Purpose: To investigate the role of chemokines in the pathogenesis of proliferative diabetic retinopathy (PDR).
Subjects and methods: In total, 41 eyes of 38 patients undergoing vitrectomy were divided into two groups; PDR and non-PDR. The PDR group was comprised of 30 eyes, and the non-PDR group of 11 eyes. Vitreous specimens obtained at vitrectomy were centrifuged and separated into supernatants and cellular components. Concentrations of vascular endothelial growth factor(VEGF), interleukin-8 (IL-8), monocyte chemotactic protein-1 (MCP-1), and regulated upon activation, normal T cell expressed and secreted(RANTES) in the supernatants were determined by enzyme-linked immunosorbent assay(ELISA) or chemiluminescence enzyme immunoassay(CLEIA). Expression of VEGF in the cellular components was determined by immunohistochemistry.

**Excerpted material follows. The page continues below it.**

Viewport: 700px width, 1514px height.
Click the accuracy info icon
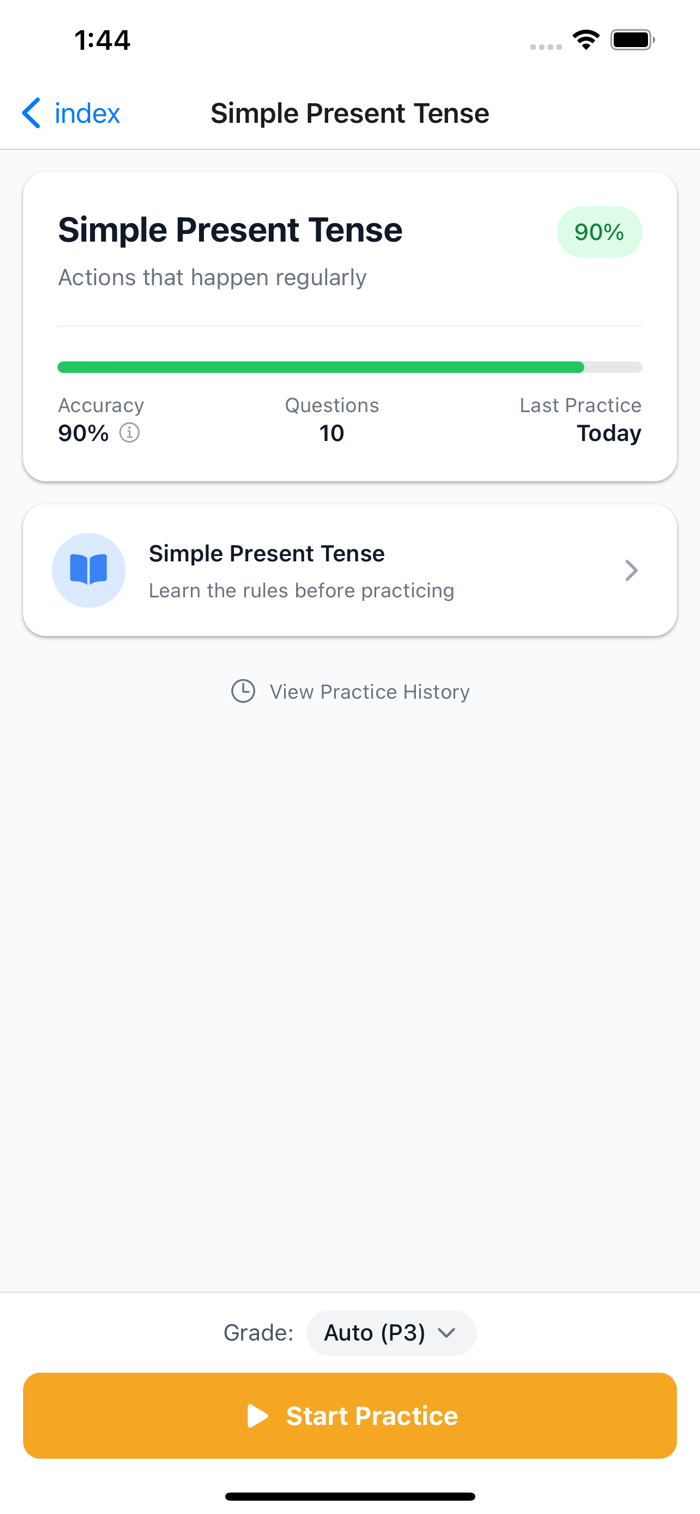129,434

Results: Vitreous levels of VEGF(p < 0.05), IL8 (p < 0.0001) and MCP-1 (p < 0.05) in the PDR group were significantly higher than in the non-PDR group. However, there was no significant difference in RANTES between the two groups. There was a significant correlation (p < 0.0001, r = 0.84) between vitreous IL-8 and MCP-1 levels in the PDR group. After immunohistochemical staining with antiVEGF monoclonal antibody, VEGF positivity was localized in polymorphonuclear leukocytes and monocytes of the cellular components of PDR vitreous specimens.
Conclusions: These results indicate that chemokines are possibly involved in the recruitment of neutrophils and monocytes into the vitreous and that they play a role in the intraocular neovascularization characteristic of PDR.